Extracted data entries:
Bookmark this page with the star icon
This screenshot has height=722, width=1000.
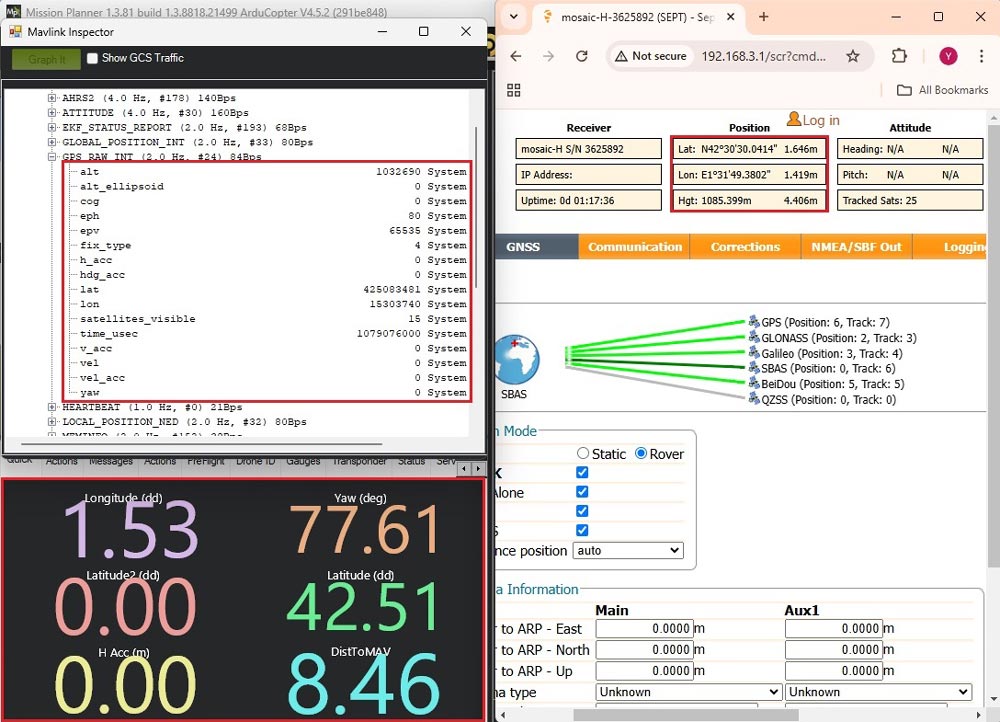[853, 57]
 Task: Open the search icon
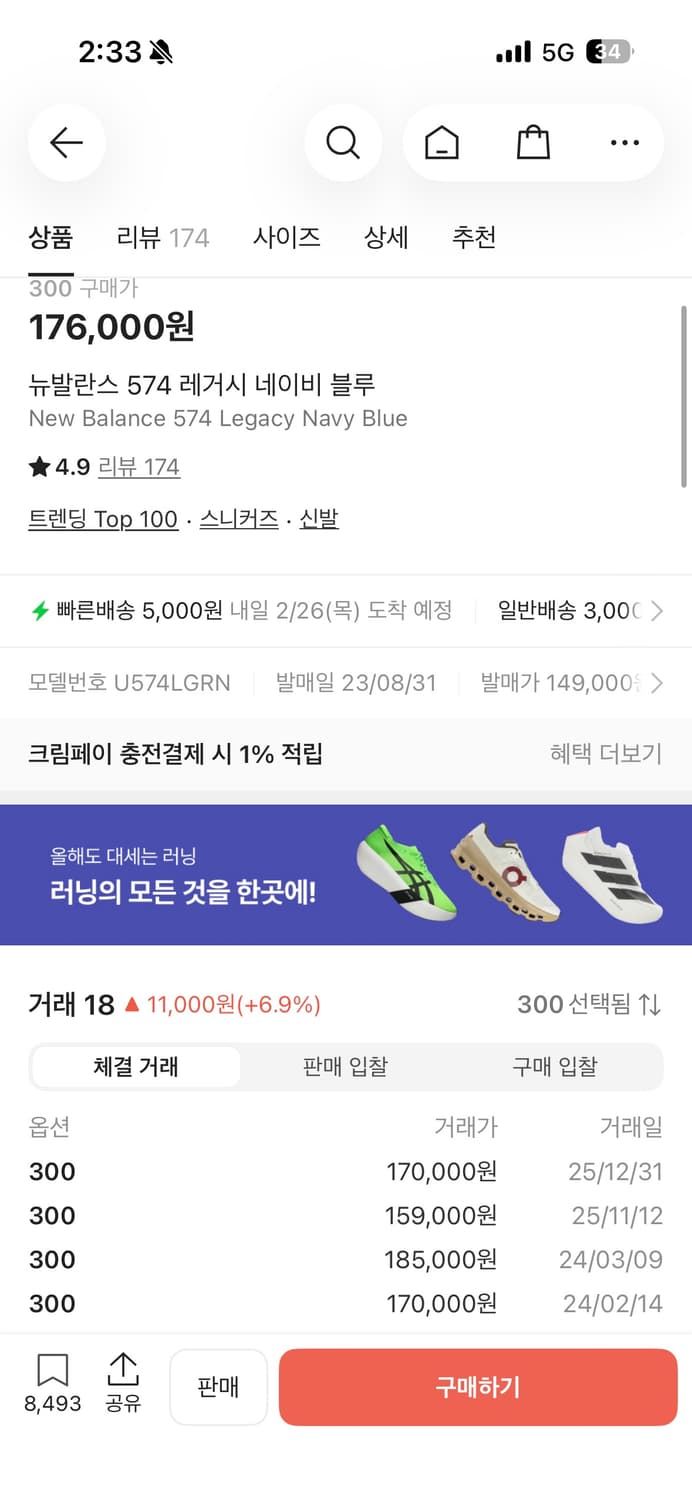pos(343,142)
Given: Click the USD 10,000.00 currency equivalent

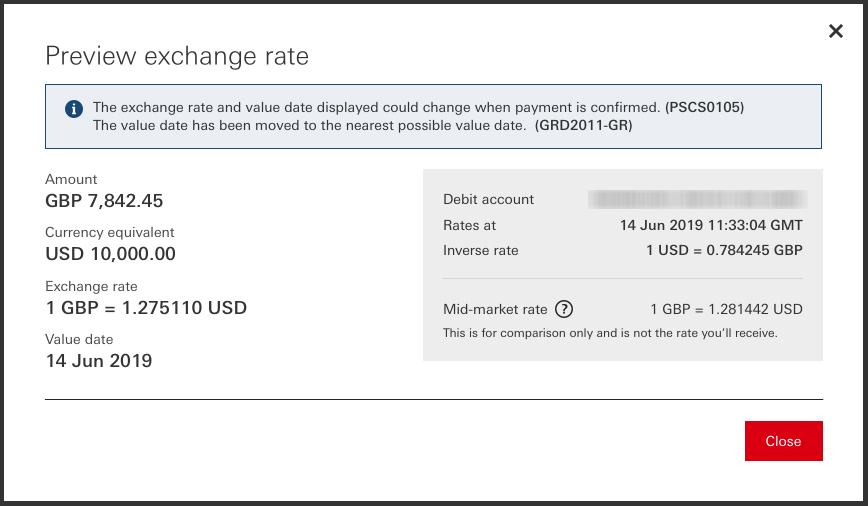Looking at the screenshot, I should click(110, 254).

Problem description: Write the lines from the one with "Given: Click the" through the last line of the entries out again exactly, both ends included, and skip the pictures.

Solution:
Given: Click the USD 10,000.00 currency equivalent

Looking at the screenshot, I should click(110, 254).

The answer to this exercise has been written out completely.